Early track ‘Hinterland’ has been a staple and a constant highlight of East India Youth sets since the beginning, yet when it is revisited with new material now in the forefront, the track proved even more wildly untamed, rising and falling over nearly ten minutes before careering to a halt, showing no complacency on Doyle’s part in the performance of his oldest songs, still tinkering and adapting them to give them a suitable home in a set built up largely from Culture of Volume, a very different body of work to where ‘Hinterland’ belongs. It’s done seamlessly.

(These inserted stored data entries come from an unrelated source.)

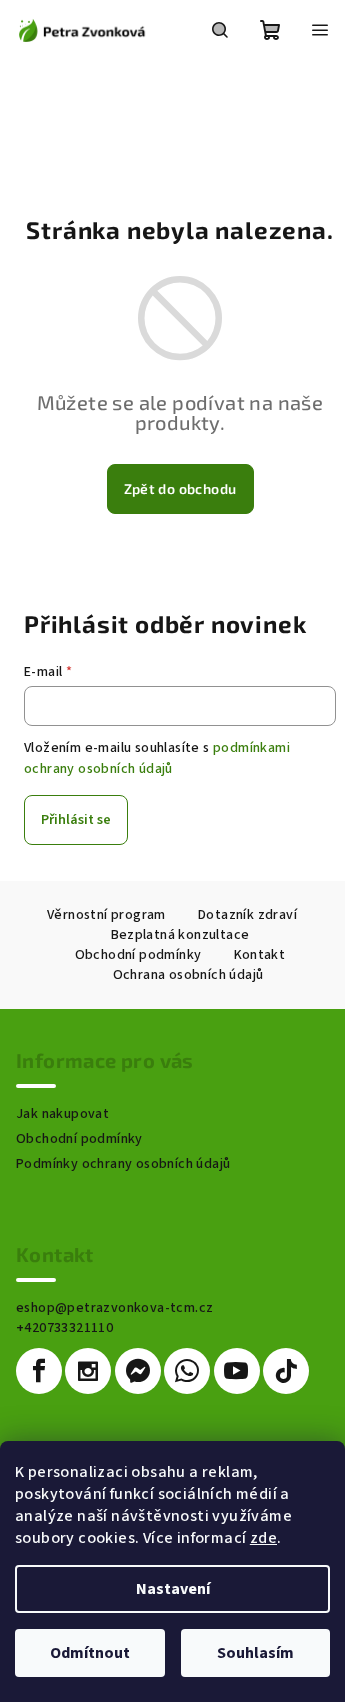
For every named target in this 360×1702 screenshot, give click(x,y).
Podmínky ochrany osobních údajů (123, 1164)
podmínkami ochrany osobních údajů (157, 758)
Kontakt (260, 955)
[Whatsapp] (187, 1371)
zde (263, 1538)
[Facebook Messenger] (138, 1371)
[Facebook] (39, 1371)
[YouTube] (237, 1371)
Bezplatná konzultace (180, 935)
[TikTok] (286, 1371)
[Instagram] (88, 1371)
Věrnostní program (106, 915)
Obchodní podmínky (138, 955)
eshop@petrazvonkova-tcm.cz (114, 1308)
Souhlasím (255, 1653)
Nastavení (173, 1589)
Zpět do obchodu (180, 488)
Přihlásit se (76, 820)
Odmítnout (90, 1653)
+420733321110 (64, 1328)
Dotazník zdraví (247, 915)
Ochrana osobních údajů (188, 975)
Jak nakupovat (62, 1114)
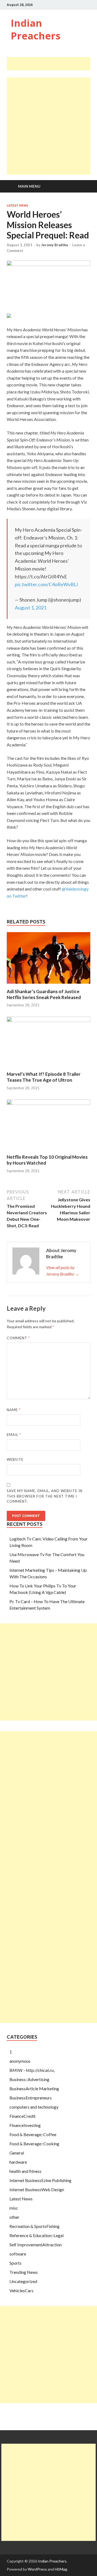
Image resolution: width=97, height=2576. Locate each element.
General (16, 2152)
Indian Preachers (35, 29)
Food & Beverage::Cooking (34, 2143)
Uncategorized (23, 2281)
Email (14, 1434)
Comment (18, 1338)
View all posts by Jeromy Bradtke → (62, 1270)
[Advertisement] (52, 63)
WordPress (37, 2569)
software (17, 2253)
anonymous (19, 2061)
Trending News (23, 2272)
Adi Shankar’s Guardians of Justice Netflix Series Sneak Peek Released (44, 994)
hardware (18, 2161)
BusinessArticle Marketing (34, 2088)
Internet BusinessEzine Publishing (40, 2180)
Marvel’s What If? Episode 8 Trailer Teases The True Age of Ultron (44, 1077)
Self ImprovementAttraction (35, 2244)
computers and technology (33, 2106)
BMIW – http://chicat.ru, (31, 2070)
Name (13, 1410)
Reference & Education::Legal (36, 2235)
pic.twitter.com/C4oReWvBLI (46, 584)
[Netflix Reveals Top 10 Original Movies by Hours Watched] (48, 1103)
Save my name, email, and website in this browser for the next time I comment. (44, 1496)
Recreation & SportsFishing (34, 2226)
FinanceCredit (22, 2116)
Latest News (17, 205)
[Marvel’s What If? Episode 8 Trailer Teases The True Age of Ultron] (48, 1020)
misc (13, 2207)
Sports (15, 2262)
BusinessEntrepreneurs (30, 2097)
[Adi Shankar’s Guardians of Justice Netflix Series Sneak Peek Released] (48, 985)
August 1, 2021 (30, 608)
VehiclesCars (21, 2290)
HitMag (61, 2569)
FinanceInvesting (25, 2125)
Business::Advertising (29, 2079)
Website (15, 1459)
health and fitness (25, 2171)
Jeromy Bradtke (54, 245)
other (14, 2217)
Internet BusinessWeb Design (36, 2189)
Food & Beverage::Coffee (32, 2134)
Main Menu (29, 186)
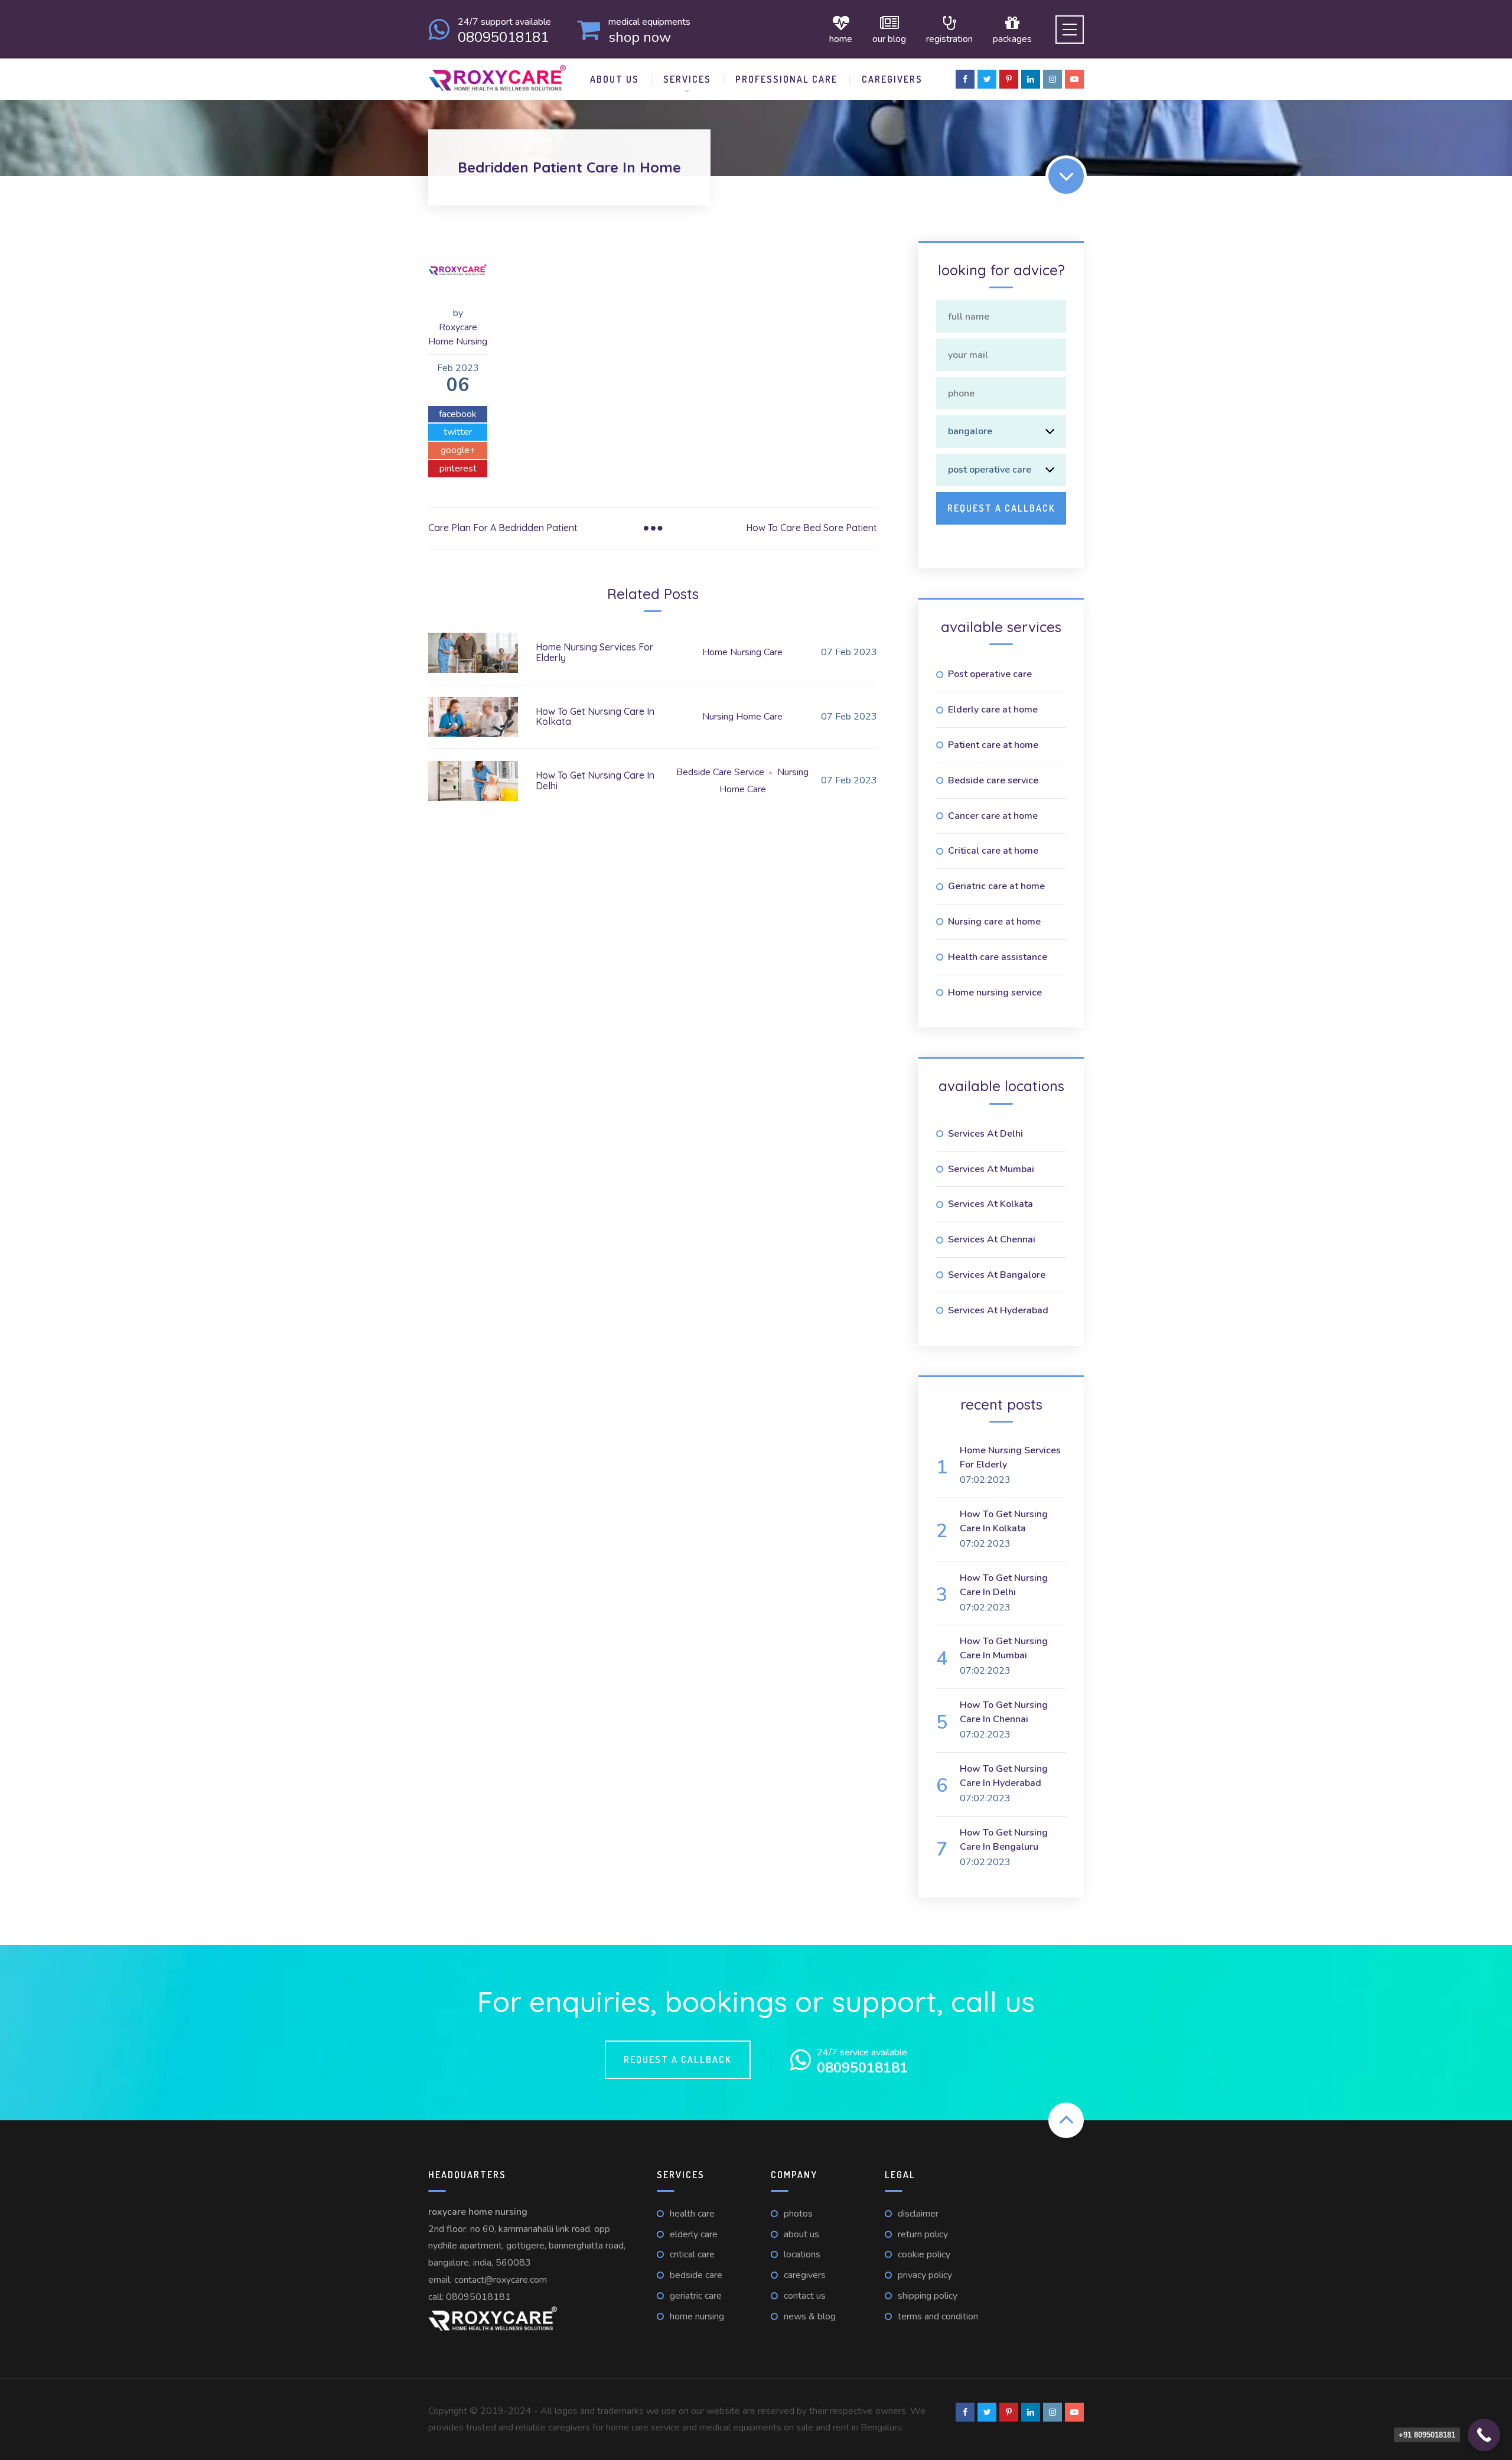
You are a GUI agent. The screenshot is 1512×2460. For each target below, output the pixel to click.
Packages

A change in pace/a breather for a now heavily sweating throng came last, with time given to East India Youth’s quieter side, and to the unleashing of his overwhelming voice, in the form of epic closer ‘Carousel’. The flailing bodies from ‘Hinterland’ turned into deadly still ones, watching his every move as he performed away from his workstation with just a microphone at the side of the stage, becoming every bit the frontman he’s prevented from becoming when hidden behind so many electronics.
Ending on that note reminded everyone that William Doyle is indeed a singer, and can also do beauty and grandeur impressively well, but the intensity that characterised the rest of the set is where he thrives.